Try it: Please give an exact transcription of the records shown below.

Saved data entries
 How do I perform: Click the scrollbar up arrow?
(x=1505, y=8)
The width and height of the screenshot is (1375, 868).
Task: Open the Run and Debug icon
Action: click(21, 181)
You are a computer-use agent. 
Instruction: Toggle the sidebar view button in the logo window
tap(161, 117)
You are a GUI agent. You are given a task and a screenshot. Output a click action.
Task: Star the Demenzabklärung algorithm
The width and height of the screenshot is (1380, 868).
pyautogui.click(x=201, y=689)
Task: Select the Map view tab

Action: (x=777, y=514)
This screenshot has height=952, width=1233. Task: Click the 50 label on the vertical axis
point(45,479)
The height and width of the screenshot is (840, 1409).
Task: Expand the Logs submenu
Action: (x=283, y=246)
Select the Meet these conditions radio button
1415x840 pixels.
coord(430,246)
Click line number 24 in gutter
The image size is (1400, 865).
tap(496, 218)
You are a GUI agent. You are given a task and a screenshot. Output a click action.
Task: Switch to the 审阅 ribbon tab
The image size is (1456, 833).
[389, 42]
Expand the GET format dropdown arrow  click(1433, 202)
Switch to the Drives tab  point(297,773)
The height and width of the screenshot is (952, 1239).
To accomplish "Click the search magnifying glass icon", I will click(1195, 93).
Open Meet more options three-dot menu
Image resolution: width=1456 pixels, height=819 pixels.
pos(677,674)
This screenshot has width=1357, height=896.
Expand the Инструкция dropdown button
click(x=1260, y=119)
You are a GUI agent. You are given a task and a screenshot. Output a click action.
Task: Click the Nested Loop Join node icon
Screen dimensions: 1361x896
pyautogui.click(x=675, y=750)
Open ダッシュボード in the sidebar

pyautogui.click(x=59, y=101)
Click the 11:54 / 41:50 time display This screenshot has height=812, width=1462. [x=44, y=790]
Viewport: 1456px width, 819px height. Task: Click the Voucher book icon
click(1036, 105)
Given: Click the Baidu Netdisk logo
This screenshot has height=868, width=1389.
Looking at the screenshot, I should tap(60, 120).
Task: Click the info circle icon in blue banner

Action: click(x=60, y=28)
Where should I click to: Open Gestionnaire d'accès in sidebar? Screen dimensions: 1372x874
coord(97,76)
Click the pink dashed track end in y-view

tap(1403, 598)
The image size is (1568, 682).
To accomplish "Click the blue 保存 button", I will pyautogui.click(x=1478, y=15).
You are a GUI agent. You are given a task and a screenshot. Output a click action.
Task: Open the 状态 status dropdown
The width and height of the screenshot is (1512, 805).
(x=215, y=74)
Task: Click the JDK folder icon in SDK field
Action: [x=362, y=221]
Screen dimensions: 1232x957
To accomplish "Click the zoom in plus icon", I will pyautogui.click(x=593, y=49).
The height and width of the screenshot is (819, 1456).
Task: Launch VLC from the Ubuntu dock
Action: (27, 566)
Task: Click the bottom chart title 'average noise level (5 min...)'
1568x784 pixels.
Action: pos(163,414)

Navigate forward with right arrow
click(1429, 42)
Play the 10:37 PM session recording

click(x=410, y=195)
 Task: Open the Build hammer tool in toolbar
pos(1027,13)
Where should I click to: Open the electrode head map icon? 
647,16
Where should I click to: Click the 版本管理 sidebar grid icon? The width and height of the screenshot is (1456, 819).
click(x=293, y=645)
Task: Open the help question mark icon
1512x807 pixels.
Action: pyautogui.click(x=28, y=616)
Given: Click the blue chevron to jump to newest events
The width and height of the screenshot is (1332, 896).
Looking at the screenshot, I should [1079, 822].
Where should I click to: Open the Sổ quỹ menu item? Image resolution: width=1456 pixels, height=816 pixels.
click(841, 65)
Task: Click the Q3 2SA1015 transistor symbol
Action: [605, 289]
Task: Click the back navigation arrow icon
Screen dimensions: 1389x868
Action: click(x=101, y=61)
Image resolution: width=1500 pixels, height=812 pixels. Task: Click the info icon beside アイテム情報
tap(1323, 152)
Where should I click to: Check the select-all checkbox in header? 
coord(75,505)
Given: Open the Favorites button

Task solution:
 How do I perform: Click the scrollbar up arrow?
(x=1505, y=8)
The width and height of the screenshot is (1375, 868).
Task: Open the Run and Debug icon
Action: click(21, 181)
You are a computer-use agent. 
Instruction: Toggle the sidebar view button in the logo window
tap(161, 117)
You are a GUI agent. You are given a task and a screenshot. Output a click action.
Task: Star the Demenzabklärung algorithm
The width and height of the screenshot is (1380, 868).
pyautogui.click(x=201, y=689)
Task: Select the Map view tab

Action: (x=777, y=514)
This screenshot has height=952, width=1233. Task: Click the 50 label on the vertical axis
point(45,479)
The height and width of the screenshot is (840, 1409).
Task: Expand the Logs submenu
Action: (x=283, y=246)
Select the Meet these conditions radio button
1415x840 pixels.
coord(430,246)
Click line number 24 in gutter
The image size is (1400, 865).
tap(496, 218)
You are a GUI agent. You are given a task and a screenshot. Output a click action.
Task: Switch to the 审阅 ribbon tab
The image size is (1456, 833).
[389, 42]
Expand the GET format dropdown arrow  click(1433, 202)
Switch to the Drives tab  point(297,773)
The height and width of the screenshot is (952, 1239).
To accomplish "Click the search magnifying glass icon", I will click(1195, 93).
Open Meet more options three-dot menu
Image resolution: width=1456 pixels, height=819 pixels.
pos(677,674)
This screenshot has width=1357, height=896.
Expand the Инструкция dropdown button
click(x=1260, y=119)
You are a GUI agent. You are given a task and a screenshot. Output a click action.
Task: Click the Nested Loop Join node icon
Screen dimensions: 1361x896
pyautogui.click(x=675, y=750)
Open ダッシュボード in the sidebar

pyautogui.click(x=59, y=101)
Click the 11:54 / 41:50 time display This screenshot has height=812, width=1462. [x=44, y=790]
Viewport: 1456px width, 819px height. Task: Click the Voucher book icon
click(1036, 105)
Given: Click the Baidu Netdisk logo
This screenshot has height=868, width=1389.
Looking at the screenshot, I should tap(60, 120).
Task: Click the info circle icon in blue banner

Action: click(x=60, y=28)
Where should I click to: Open Gestionnaire d'accès in sidebar? Screen dimensions: 1372x874
coord(97,76)
Click the pink dashed track end in y-view

tap(1403, 598)
The image size is (1568, 682).
To accomplish "Click the blue 保存 button", I will pyautogui.click(x=1478, y=15).
You are a GUI agent. You are given a task and a screenshot. Output a click action.
Task: Open the 状态 status dropdown
The width and height of the screenshot is (1512, 805).
(x=215, y=74)
Task: Click the JDK folder icon in SDK field
Action: [x=362, y=221]
Screen dimensions: 1232x957
To accomplish "Click the zoom in plus icon", I will pyautogui.click(x=593, y=49).
The height and width of the screenshot is (819, 1456).
Task: Launch VLC from the Ubuntu dock
Action: (27, 566)
Task: Click the bottom chart title 'average noise level (5 min...)'
1568x784 pixels.
Action: pos(163,414)

Navigate forward with right arrow
click(1429, 42)
Play the 10:37 PM session recording

click(x=410, y=195)
 Task: Open the Build hammer tool in toolbar
pos(1027,13)
Where should I click to: Open the electrode head map icon? 
647,16
Where should I click to: Click the 版本管理 sidebar grid icon? The width and height of the screenshot is (1456, 819).
click(x=293, y=645)
Task: Open the help question mark icon
1512x807 pixels.
Action: pyautogui.click(x=28, y=616)
Given: Click the blue chevron to jump to newest events
The width and height of the screenshot is (1332, 896).
Looking at the screenshot, I should [1079, 822].
Where should I click to: Open the Sổ quỹ menu item? Image resolution: width=1456 pixels, height=816 pixels.
click(841, 65)
Task: Click the Q3 2SA1015 transistor symbol
Action: [605, 289]
Task: Click the back navigation arrow icon
Screen dimensions: 1389x868
Action: click(x=101, y=61)
Image resolution: width=1500 pixels, height=812 pixels. Task: Click the info icon beside アイテム情報
tap(1323, 152)
Where should I click to: Check the select-all checkbox in header? 
coord(75,505)
Given: Open the Favorites button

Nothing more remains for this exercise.